Three of the most common things local families ask me about (when considering UK schools for their children) are bullying, school food and homesickness.


Youngsters can be terribly unkind creatures, preying on one another's insecurities and idiosyncrasies - and there is no doubt that when they live together in large groups, this has the potential to be much more potent a force than when children disperse to their own homes at the end of the school day.

That is why boarding schools had a reputation for being bastions of bullying - and one only has to look through pages of literature or the memories of boarding school of various high-profile celebrities to see the seemingly institutionalized system of bullying that existed. However, just as the attitudes of society as a whole have changed in the past few decades - and we have become more accepting and kind in so many areas - so too have boarding schools and the children in them.

The exceptional level of pastoral care given to boarding school pupils in 2018 means that bullying is not tolerated. An enlightened mix of firm punishment for offenders and educating pupils of the wrongs of bullying has paid huge dividends.

Similarly, there are now so many people to whom pupils can turn when they feel that they are being bullied; children no longer suffer in silence. Boarding schools are much gentler places as a result.


Homesickness is natural and crops up at different times - but it seldom lasts. Boarding schools are busy places (lessons, sport, extracurricular activities) and when students are busy, they don't have time to think of the things that they are missing from home.

When homesickness does occur - and it often does in the dark winter months when new and exciting things are no longer new and exciting - the very strong systems of pastoral care mean that your son or daughter is well supported.

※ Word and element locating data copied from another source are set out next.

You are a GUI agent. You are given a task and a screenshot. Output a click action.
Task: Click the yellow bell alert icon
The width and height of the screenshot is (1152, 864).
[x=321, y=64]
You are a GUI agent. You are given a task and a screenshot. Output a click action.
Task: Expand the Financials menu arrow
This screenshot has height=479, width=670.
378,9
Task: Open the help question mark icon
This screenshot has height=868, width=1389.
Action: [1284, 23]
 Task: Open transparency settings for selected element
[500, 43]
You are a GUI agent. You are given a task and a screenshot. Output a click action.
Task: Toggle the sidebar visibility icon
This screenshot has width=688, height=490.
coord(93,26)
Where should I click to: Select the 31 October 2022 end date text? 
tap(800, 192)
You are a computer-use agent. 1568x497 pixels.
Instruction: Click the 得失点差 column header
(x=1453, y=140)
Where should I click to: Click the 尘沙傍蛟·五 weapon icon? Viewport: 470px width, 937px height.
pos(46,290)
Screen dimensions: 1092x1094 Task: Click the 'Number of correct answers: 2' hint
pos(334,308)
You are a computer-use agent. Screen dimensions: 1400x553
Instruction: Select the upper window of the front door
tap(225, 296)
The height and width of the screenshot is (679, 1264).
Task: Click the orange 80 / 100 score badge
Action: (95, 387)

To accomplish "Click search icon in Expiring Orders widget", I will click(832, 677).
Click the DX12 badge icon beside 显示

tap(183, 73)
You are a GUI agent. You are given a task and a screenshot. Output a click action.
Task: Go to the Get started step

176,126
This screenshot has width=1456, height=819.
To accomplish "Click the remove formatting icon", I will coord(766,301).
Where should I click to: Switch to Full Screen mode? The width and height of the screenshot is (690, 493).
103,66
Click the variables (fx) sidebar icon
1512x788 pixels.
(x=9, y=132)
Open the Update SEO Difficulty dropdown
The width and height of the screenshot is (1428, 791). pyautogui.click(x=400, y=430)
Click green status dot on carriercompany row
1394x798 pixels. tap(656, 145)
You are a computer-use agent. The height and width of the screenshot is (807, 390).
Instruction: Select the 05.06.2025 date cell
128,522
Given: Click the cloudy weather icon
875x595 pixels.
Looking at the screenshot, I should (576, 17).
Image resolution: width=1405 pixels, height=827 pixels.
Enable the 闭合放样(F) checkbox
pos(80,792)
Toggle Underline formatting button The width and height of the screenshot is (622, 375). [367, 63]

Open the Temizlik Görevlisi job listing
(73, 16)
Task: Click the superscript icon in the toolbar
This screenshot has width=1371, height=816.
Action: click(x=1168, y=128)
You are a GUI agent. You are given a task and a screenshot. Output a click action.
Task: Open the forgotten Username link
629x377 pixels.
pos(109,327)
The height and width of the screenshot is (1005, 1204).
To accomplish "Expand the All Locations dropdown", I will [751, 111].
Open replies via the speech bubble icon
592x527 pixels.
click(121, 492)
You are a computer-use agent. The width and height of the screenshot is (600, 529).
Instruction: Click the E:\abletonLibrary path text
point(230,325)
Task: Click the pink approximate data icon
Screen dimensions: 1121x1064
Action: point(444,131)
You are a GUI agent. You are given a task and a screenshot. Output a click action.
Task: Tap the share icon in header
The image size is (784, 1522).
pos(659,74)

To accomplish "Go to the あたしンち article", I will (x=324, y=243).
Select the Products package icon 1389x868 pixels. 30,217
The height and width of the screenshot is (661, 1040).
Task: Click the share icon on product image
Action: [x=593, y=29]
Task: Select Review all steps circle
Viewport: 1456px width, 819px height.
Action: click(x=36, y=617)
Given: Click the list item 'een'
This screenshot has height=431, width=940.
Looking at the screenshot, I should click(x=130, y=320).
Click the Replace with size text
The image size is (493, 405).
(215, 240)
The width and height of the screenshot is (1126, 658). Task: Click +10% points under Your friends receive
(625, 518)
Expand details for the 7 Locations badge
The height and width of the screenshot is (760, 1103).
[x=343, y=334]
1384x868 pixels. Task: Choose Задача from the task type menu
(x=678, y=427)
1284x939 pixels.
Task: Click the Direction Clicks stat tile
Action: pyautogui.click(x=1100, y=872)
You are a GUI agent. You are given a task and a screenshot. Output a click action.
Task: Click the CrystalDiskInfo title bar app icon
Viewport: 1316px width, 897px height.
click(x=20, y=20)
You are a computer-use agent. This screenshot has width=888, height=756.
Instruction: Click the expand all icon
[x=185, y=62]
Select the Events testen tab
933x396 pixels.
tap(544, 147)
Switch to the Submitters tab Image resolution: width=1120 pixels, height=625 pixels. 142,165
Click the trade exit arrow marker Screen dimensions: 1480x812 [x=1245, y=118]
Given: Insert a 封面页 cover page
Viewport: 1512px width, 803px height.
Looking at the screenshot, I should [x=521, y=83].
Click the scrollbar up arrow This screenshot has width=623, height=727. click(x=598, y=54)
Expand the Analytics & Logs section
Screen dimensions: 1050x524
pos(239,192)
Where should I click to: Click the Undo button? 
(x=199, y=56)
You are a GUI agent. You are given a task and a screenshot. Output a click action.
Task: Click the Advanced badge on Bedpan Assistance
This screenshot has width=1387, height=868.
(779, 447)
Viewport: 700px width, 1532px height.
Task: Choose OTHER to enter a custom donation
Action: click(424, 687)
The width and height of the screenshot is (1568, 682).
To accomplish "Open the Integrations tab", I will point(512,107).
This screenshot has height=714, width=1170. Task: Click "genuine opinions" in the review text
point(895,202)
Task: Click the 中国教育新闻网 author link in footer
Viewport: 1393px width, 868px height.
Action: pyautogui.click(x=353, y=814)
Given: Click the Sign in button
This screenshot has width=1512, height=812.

Communication between school and parent is vital - and do bear in mind that speaking to parents or family on the phone actually exacerbates a child's homesickness and their houseparent will probably tell you that for the rest of the time, they are doing very well indeed.

Homesickness seldom lasts and, in my teaching career, only one child ever left school because of it.


Children have been complaining about the quality of school food since schools first started providing food - and, in the eighteenth century, they even rioted at many schools because of it.

However, any leading chef would be amazed at the quality and choice of food offered to children at 21st-century independent schools. Most schools have a self-service system, meaning that there are countless culinary options from which to choose.

In most cases it is not the actual food being served that is the rub - for international pupils in particular, it is simply that the type of food is different than at home - but this is one of the great cultural benefits of being at school overseas.